** Opening Record extracts block **

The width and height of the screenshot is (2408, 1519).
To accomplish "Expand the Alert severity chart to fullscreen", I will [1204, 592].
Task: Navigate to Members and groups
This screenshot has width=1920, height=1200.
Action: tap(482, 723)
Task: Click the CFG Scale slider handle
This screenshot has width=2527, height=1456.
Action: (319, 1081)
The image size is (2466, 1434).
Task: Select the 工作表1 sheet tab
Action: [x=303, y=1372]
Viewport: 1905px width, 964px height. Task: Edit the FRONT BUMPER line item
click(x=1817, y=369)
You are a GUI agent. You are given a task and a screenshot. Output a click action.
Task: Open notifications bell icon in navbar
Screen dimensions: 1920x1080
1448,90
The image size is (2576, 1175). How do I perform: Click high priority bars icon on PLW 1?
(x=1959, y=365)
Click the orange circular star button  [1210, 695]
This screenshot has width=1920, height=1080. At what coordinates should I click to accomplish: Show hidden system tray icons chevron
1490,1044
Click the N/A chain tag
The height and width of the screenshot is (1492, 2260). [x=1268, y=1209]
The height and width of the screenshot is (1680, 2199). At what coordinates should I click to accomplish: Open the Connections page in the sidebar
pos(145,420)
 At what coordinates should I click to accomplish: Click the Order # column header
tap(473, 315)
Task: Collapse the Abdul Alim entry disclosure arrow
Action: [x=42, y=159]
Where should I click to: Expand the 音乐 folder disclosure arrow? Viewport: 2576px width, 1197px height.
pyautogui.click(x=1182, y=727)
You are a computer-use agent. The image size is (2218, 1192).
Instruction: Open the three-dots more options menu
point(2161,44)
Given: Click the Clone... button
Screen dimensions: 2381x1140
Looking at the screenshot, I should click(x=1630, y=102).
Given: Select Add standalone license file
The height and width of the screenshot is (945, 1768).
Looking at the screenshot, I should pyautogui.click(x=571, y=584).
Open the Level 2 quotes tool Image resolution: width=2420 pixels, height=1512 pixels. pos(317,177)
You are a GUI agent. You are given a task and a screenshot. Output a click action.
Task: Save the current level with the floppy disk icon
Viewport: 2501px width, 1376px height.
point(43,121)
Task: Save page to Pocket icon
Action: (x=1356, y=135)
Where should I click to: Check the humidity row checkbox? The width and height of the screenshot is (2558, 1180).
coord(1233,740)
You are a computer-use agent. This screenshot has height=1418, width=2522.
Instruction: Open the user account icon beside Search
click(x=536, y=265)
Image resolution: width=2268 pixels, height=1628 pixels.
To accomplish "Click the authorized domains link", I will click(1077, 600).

** Closing Record extracts block **

• _Required action_: Retype exactly, and only, the lines from the line holding "Instruction: Open the three-dots" through the last line of the data; both of those lines count.

• _Task output_:
Instruction: Open the three-dots more options menu
point(2161,44)
Given: Click the Clone... button
Screen dimensions: 2381x1140
Looking at the screenshot, I should click(x=1630, y=102).
Given: Select Add standalone license file
The height and width of the screenshot is (945, 1768).
Looking at the screenshot, I should pyautogui.click(x=571, y=584).
Open the Level 2 quotes tool Image resolution: width=2420 pixels, height=1512 pixels. pos(317,177)
You are a GUI agent. You are given a task and a screenshot. Output a click action.
Task: Save the current level with the floppy disk icon
Viewport: 2501px width, 1376px height.
point(43,121)
Task: Save page to Pocket icon
Action: (x=1356, y=135)
Where should I click to: Check the humidity row checkbox? The width and height of the screenshot is (2558, 1180).
coord(1233,740)
You are a computer-use agent. This screenshot has height=1418, width=2522.
Instruction: Open the user account icon beside Search
click(x=536, y=265)
Image resolution: width=2268 pixels, height=1628 pixels.
To accomplish "Click the authorized domains link", I will click(1077, 600).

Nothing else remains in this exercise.